The second thing that has been tremendously valuable for me was learning more about how companies raise capital. I realize that most entrepreneurs go into it blind and don’t know anything about it. But I don’t like not knowing things! I think in life, in general, my confidence comes from feeling prepared. If I’m prepared, I feel like I can tackle anything. Starting this program was a way to make myself feel like I was more prepared to do the one thing that I would need to do many times in my career, including right now—seek funding from institutional investors.
Any final thoughts about how the program has affected you?
I don’t have time during the workday to just think. I don’t have time to read cases about what other smart business people have done and how it might apply to my business. The program has given me a chance to reflect on how to apply those. Ultimately, spending hours per week reflecting on the business I’m building as I’m learning new things and thinking about how to solve problems that relate to my job has made me a better executive. This time to be a student of business has been fantastic for my career.
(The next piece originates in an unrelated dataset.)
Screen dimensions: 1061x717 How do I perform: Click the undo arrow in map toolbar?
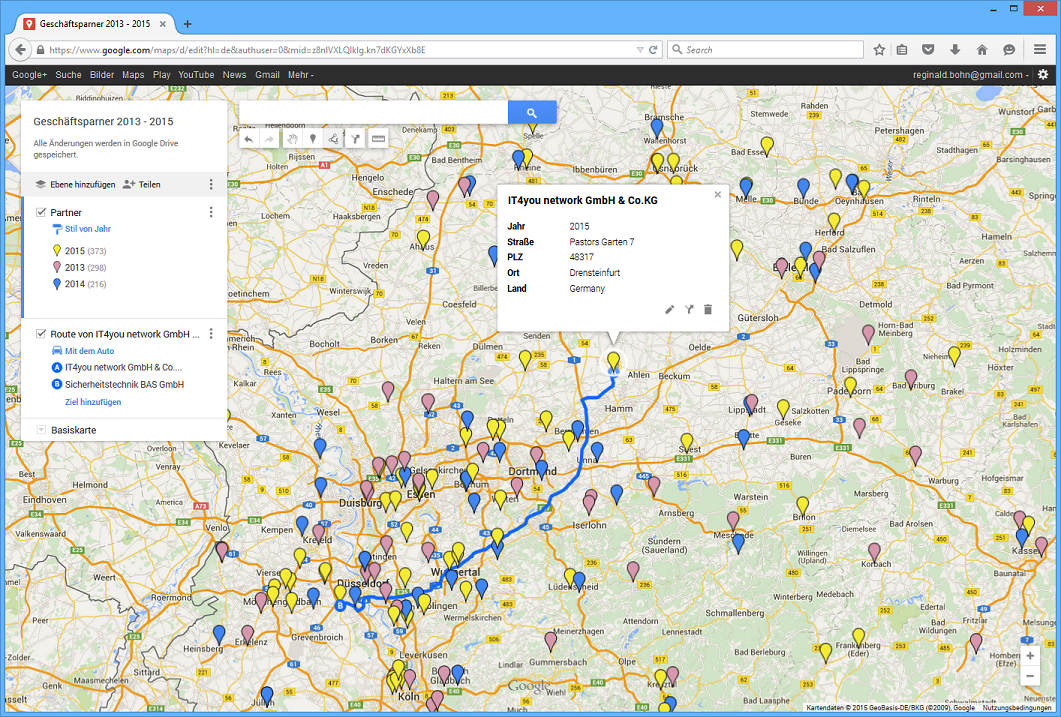click(249, 139)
Many people may worry that getting an MBA detracts from the ability to do your job because there are numerous hours per week when you’re doing schoolwork instead of working overtime, or that the mental focus on school will exhaust you and make you less productive at work. My experience has proved the opposite. I can honestly say that the program has given me the chance to sit down and think very, very deeply about small facets of my business and my role there. It’s resulted in some amazing strides forward.